Your assignment:
The response must consist of all the entries, duplicated without alteration.

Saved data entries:
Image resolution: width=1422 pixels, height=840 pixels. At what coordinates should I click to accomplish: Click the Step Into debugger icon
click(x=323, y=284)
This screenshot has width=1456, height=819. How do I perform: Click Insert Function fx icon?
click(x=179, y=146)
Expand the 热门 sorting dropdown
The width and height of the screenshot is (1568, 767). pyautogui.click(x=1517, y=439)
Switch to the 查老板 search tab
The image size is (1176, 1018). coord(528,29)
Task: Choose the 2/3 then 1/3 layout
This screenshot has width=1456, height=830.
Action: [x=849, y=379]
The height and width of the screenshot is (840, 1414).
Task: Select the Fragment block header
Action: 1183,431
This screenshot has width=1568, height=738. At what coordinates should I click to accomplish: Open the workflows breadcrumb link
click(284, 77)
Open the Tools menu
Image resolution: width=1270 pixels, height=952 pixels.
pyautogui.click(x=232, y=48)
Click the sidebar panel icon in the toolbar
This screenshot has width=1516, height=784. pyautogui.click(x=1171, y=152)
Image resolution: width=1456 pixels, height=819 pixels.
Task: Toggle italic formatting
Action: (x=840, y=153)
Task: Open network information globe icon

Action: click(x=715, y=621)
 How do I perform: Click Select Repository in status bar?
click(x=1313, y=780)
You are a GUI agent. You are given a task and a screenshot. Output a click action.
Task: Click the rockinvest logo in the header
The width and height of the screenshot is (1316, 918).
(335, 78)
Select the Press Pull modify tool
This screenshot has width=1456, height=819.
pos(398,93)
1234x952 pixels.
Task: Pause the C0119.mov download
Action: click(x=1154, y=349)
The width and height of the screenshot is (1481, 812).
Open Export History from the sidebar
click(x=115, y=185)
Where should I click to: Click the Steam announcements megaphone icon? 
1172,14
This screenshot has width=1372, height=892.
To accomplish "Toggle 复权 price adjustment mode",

Reply:
Image resolution: width=1422 pixels, height=840 pixels. At what coordinates should I click to accomplish: Click the Step Into debugger icon
click(x=323, y=284)
This screenshot has width=1456, height=819. How do I perform: Click Insert Function fx icon?
click(x=179, y=146)
Expand the 热门 sorting dropdown
The width and height of the screenshot is (1568, 767). pyautogui.click(x=1517, y=439)
Switch to the 查老板 search tab
The image size is (1176, 1018). coord(528,29)
Task: Choose the 2/3 then 1/3 layout
This screenshot has width=1456, height=830.
Action: [x=849, y=379]
The height and width of the screenshot is (840, 1414).
Task: Select the Fragment block header
Action: 1183,431
This screenshot has width=1568, height=738. At what coordinates should I click to accomplish: Open the workflows breadcrumb link
click(284, 77)
Open the Tools menu
Image resolution: width=1270 pixels, height=952 pixels.
pyautogui.click(x=232, y=48)
Click the sidebar panel icon in the toolbar
This screenshot has width=1516, height=784. pyautogui.click(x=1171, y=152)
Image resolution: width=1456 pixels, height=819 pixels.
Task: Toggle italic formatting
Action: (x=840, y=153)
Task: Open network information globe icon

Action: click(x=715, y=621)
 How do I perform: Click Select Repository in status bar?
click(x=1313, y=780)
You are a GUI agent. You are given a task and a screenshot. Output a click action.
Task: Click the rockinvest logo in the header
The width and height of the screenshot is (1316, 918).
(335, 78)
Select the Press Pull modify tool
This screenshot has width=1456, height=819.
pos(398,93)
1234x952 pixels.
Task: Pause the C0119.mov download
Action: click(x=1154, y=349)
The width and height of the screenshot is (1481, 812).
Open Export History from the sidebar
click(x=115, y=185)
Where should I click to: Click the Steam announcements megaphone icon? 
1172,14
This screenshot has width=1372, height=892.
To accomplish "Toggle 复权 price adjustment mode",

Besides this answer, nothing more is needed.